For the secondary hull and nacelles, those were made differently... turned from large wooden solids. For this reason, we should expect them to be symmetrical around the axis of the shape, not "artistically curved"... in other words, every section should be effectively circular, and every circular section should share a common axis. (This is also preferable from a real-world mechanical standpoint, as the "lowest energy" shapes are always symmetrical, and any assymetricality means that the structure is going to be more heavily stressed, and more likely to deform, when a load is applied, all other considerations being equal).
Nobody is "disregarding" what you've said, David... it's all very relevant and worthwhile. Believe me, I love seeing the "vast Shaw archive of research" as much as the next guy.
But this model was created in a real workshop using real tools and as such I'd have been surprised if it hadn't been manufactured in such a way that the shapes were best-matched to the little index lines on the lathe. (Hey, this is in the days before CNC machining, remember!)
When I see things match up, "in scale," to where I'd expect them to be in a real, machined product... it says one of two things. Either (1) this is accurate and represents the real object as made, or (2) the guy who did the drawings made assumptions about how it was made, but the real object was made in a more complicated and less straightforward fashion.
As far as the "teardrop" goes... yeah, I've never seen two "versions" of this which looked alike. And I suspect that the 11' and 3' models are dramatically different in that area... true?
Ultimately, you're an archivist... you're trying to record the exact condition of the real prop/miniature. Whereas, for me (for example), the 11' miniature is the "closest available approximation" of some "real" ship (yeah, yeah, it's not real... but we're supposed to believe that it is, that's what I'm saying, so please, no snide remarks from the peanut gallery!

)
For that reason, I'm fine with disregarding "minor defects" in the model... assymetricalities, droops, etc, etc... since it's "just a model," not the "real" ship that it's supposed to represent. It's just the best model we have, and the closest approximation of that "real" ship.

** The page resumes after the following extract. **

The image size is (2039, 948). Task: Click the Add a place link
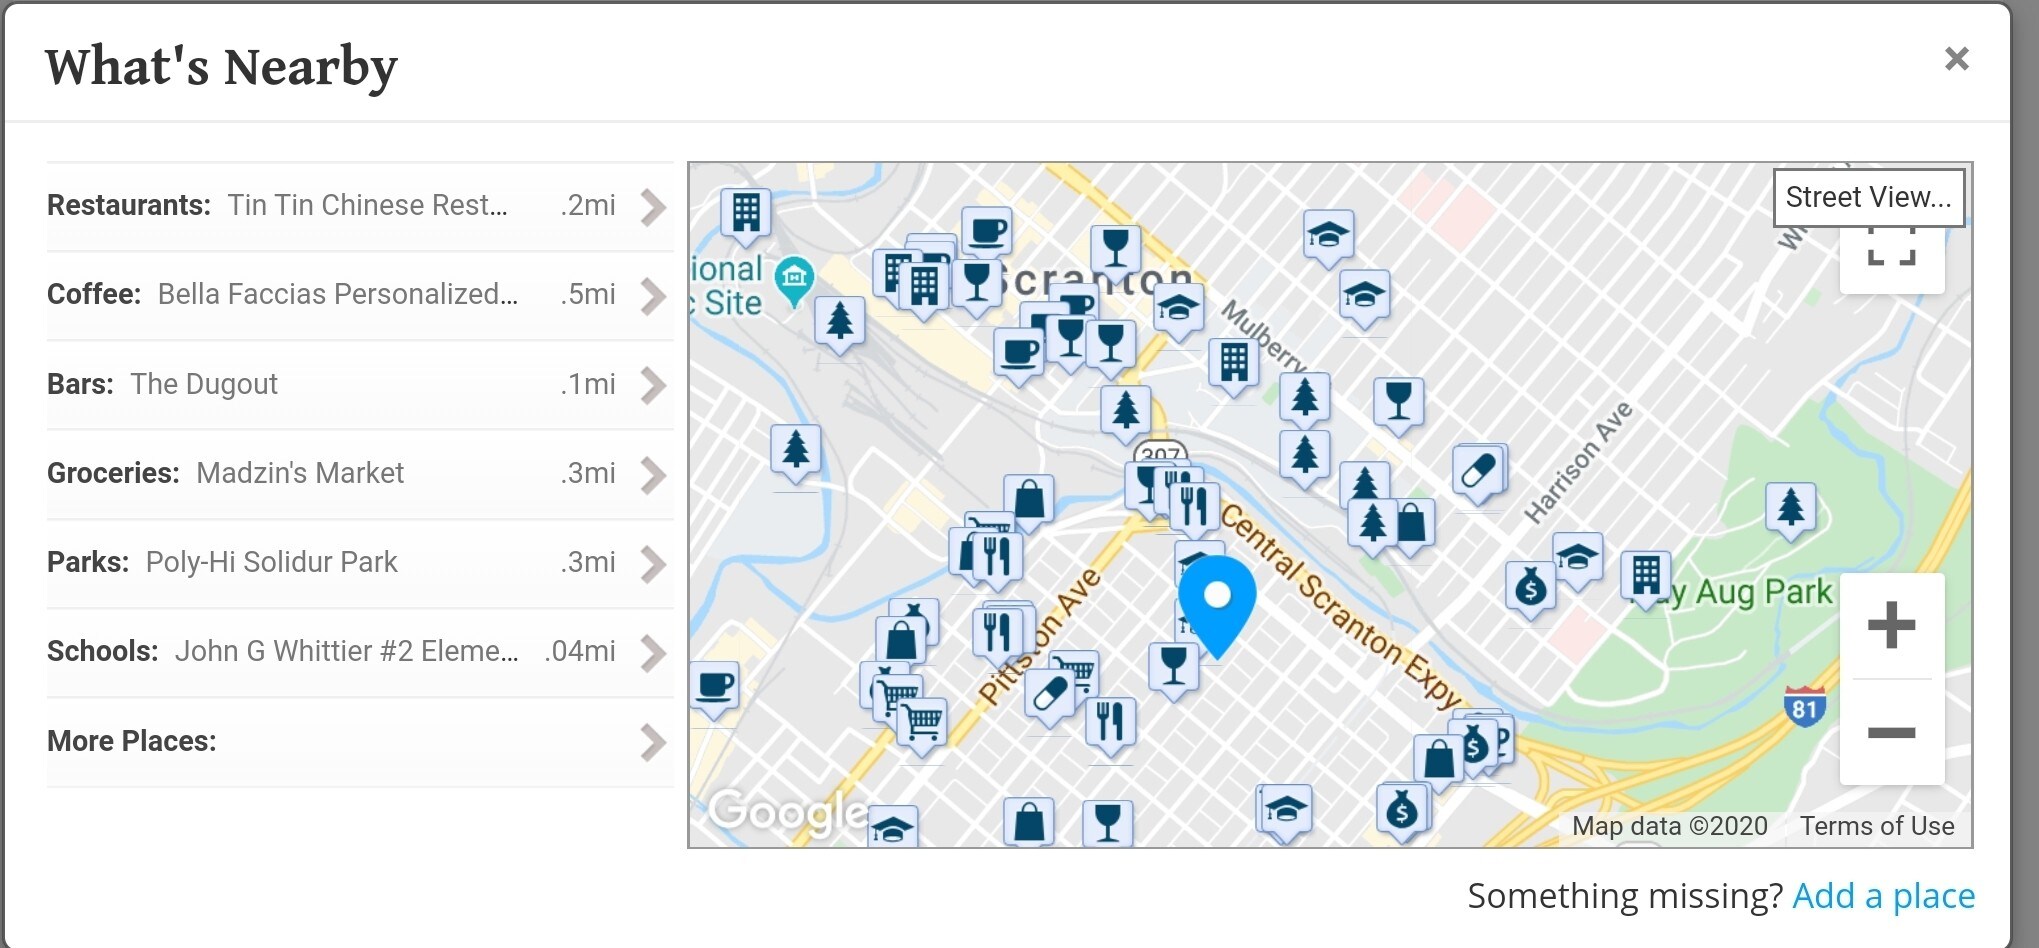[x=1883, y=896]
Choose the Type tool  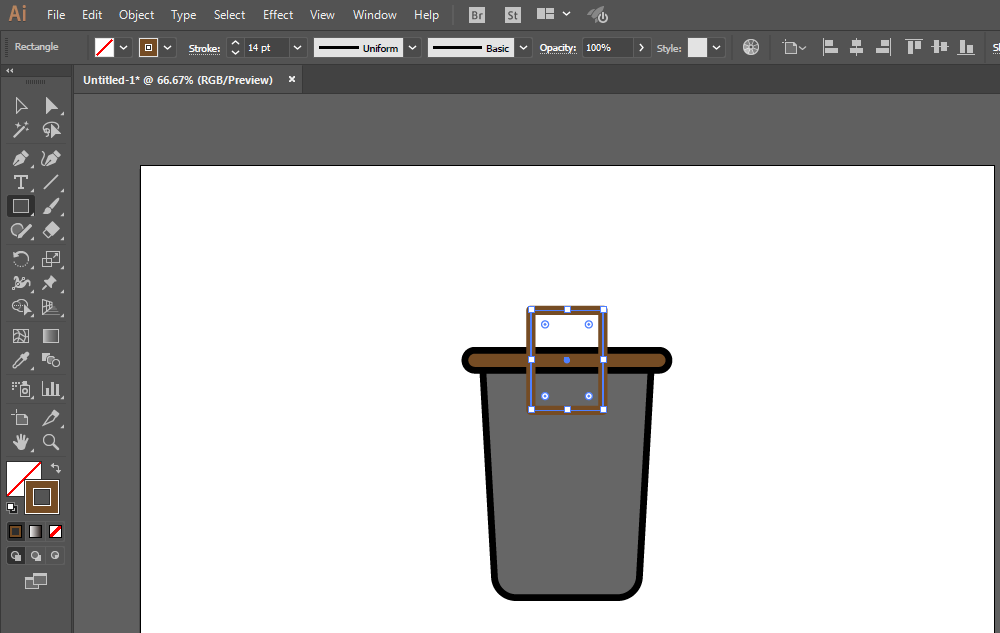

If something was supposed to be a certain size (say, the bridge dome) but it got "shaved down" later and ends up reduced in diameter... well... I'm perfectly comfortable with going with the original-intent diameter and treating the reduced-diameter as one of those "defects." If the B/C-deck superstructure is shaped in a slightly "lumpy" fashion, I'm willing to chock that up to the short production schedule... that's why I've got a "teardrop" that doesn't match ANY of the existing versions, but instead is a mathematically-correct conic shape (something that Anderson and Co would never have been able to make in the compressed timeframe that they had... just as you describe!)
Both approaches are valid... and neither is "dismissive" of the other... not inherently so, at least.